# Framework for my new coop?



## CluckinGolfer0513 (Mar 27, 2014)

I'm in need a serious help! I'm a big perfectionist and I am trying to come up with ideas for our chicken coop. I have a few sketch ups of what I want but I just can't settle. We have 10 3 week old chicks and the time is coming when they need to go outside and enjoy the outdoor world, but I want to make the perfect coop that I and everyone will be proud to look at. I love getting ideas from other people, tips on what to expect and what has happened to them, stuff like that. I am thinking that I want a run along with the coop. But I don't want to break the bank on building our coop and run. I know it's a hard task to do because nothing is cheap.
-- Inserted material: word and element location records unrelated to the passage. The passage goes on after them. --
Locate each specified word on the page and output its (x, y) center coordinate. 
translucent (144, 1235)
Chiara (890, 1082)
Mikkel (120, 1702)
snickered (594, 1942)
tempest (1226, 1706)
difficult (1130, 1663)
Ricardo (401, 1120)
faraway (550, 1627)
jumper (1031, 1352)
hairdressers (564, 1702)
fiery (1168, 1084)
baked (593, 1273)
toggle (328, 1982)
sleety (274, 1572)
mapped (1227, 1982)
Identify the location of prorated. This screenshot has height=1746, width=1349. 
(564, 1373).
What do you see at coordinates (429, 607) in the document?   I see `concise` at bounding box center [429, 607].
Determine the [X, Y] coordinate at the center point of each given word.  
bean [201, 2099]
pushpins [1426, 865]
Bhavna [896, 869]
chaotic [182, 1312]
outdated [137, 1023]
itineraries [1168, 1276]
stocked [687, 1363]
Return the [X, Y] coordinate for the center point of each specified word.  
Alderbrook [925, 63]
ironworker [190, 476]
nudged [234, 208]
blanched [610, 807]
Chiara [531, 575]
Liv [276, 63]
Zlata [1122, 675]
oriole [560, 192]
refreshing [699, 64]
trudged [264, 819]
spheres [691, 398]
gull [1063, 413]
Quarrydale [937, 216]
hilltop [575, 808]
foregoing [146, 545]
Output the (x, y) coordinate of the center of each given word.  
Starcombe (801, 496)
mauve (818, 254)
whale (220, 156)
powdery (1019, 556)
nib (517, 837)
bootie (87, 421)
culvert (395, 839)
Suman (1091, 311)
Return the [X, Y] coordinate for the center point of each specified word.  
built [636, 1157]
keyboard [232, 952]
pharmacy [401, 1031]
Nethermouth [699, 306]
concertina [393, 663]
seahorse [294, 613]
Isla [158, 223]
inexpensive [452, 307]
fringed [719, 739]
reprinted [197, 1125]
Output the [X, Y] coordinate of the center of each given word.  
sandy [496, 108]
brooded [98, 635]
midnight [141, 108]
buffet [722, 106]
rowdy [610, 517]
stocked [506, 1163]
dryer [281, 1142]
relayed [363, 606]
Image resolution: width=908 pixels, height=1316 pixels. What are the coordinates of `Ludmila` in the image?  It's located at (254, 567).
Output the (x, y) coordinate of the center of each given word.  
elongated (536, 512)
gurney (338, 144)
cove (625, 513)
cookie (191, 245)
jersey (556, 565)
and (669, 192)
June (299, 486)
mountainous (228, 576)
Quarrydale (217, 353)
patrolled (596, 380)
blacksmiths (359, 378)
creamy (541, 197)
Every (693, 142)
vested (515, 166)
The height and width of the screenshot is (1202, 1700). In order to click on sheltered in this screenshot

However, I know it can be cost-efficient when having the right mindset and planning. Sorry, I like to overdue it. But what I need help with is what type of wood should I use? My yard is at a slope and I do not intend to flatten it so I think posts to keep the coop above ground. But how would I do so? And for the framework? I want a 6-7ft tall coop 7ft long and 6ft wide. Then be able to build a run off of the back side. It's work but I love doing it, especially so that our chickens will be happy and be bountiful with eggs. 


Sent from my iPad using Chicken Forum


----------



## Apyl (Jun 20, 2012)

What works for one person doesnt always work for others. Check out the "Photos" tab and all the houses/coops entered. There is a great variety and surely something will give you an idea of what your looking for. Just remember each bird needs 4 sq ft of floor space (10 sq ft each in the run if you don't free range), and chicken math is a real thing. With only having a 7x6 coop that only gives good space for 10 birds , any more than that and there could be issues.


----------



## CluckinGolfer0513 (Mar 27, 2014)

Yeah I know about the space and how funny chickens are. Haha thank you for guiding me to some pictures. But we have bantams so I am not sure the space needed if there is a difference so I went with the thought of a 7x6 floor space so it wouldn't over power our backyard. We will let them roam but i would like to have the run just so they don't tear up the yard. I plan to let them out once or twice a week to free roam and the other time they will be in the run. 


Clucking along to the 19th hole.


----------